Substitute Bill Compared to Original Bill: The substitute clarifies that an employer must report a verified positive drug test or positive alcohol confirmation test if: (1) the driver's employment has been terminated or the driver has resigned; (2) any grievance procedures, up to but not including arbitration, have been concluded; and (3) at the time of termination or resignation the driver has not be cleared to return to safety sensitive functions.

The emergency clause was removed.

Appropriation: None.

Fiscal Note: Not requested.

Committee/Commission/Task Force Created: No.

Effective Date: Ninety days after adjournment of session in which bill is passed.

Testimony For: The current reporting system supports and supplements the Federal regulations that require drug and alcohol testing. In 2002, the Legislature took the opportunity to close a loophole in federal law. It was the original intent of the bill in 2002 to cover all commercial drivers licence holders in Washington and the failure to include transit drivers was only the result of a drafting error that referenced the wrong federal regulation.

This bill enhances public safety on our streets and public highways. Passage of this bill will help pupil transportation administrators deal with drivers who refuse to take a random drug or alcohol test.

The unintended consequence of language used in the original bill caused a dual treatment and certification system which is problematic and unnecessary burdensome on drivers who are trying to do the right thing. This bill fixes the language and will help those that are trying to seek treatment and get back on the road.

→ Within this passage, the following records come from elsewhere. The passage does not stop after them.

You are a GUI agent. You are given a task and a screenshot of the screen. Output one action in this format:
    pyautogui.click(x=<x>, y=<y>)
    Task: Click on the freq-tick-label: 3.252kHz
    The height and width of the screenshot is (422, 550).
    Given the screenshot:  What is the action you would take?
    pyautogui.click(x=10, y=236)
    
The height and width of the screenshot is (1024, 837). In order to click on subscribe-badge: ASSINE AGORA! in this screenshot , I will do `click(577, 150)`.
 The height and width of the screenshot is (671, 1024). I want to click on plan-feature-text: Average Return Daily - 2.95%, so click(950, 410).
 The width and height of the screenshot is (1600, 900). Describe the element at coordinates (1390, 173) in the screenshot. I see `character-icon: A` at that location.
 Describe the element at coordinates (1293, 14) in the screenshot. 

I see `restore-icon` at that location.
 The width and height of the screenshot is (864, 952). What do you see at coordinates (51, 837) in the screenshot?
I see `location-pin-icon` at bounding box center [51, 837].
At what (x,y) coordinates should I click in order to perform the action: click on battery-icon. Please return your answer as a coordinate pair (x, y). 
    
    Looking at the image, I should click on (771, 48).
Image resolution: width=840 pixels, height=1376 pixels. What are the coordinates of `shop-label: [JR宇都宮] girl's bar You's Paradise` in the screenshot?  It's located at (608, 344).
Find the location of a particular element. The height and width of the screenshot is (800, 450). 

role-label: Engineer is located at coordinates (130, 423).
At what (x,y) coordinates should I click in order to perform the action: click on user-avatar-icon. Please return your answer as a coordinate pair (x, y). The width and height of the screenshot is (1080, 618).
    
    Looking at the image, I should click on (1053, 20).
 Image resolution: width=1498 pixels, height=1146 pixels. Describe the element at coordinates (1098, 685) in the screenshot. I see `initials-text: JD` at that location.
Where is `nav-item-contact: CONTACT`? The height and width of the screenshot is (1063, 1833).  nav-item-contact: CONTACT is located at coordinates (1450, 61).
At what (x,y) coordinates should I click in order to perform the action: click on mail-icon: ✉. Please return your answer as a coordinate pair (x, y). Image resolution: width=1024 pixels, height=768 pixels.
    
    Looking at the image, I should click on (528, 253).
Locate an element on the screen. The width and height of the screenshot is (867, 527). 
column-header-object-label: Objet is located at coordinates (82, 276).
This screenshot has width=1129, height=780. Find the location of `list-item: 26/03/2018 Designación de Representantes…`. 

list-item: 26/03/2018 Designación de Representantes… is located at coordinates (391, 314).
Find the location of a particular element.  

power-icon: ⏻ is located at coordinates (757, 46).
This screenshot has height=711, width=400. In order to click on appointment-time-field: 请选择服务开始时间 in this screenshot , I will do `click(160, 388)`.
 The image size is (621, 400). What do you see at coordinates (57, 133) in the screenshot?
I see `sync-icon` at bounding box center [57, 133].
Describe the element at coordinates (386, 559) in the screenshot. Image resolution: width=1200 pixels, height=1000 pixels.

Testimony Against: Transit employers and employees follow the federal guidelines very strictly. The Amalgamated Transit Union (ATU) does not condone impaired driving. The ATU has concerns about its employees' privacy. A disqualification can have far reaching implications for drivers. We support DOL's attempt to correct the language concerning Substance Abuse Professionals. We also support preemployment positive tests being reported to DOL, but cannot support DOL disqualifying the commercial driver's license. Federal law only requires a disqualification upon conviction of an offense. The disqualification at the state level is overkill.

Who Testified: PRO: Clark Holloway, Department of Licensing; Norm Miller, Washington Trucking Association; Allan Jones, Office of the Superintendent of Public Instruction; Pam Beltz, Health Force Partners.

CON: Jim Fitzgerald, Amalgamated Transit Union.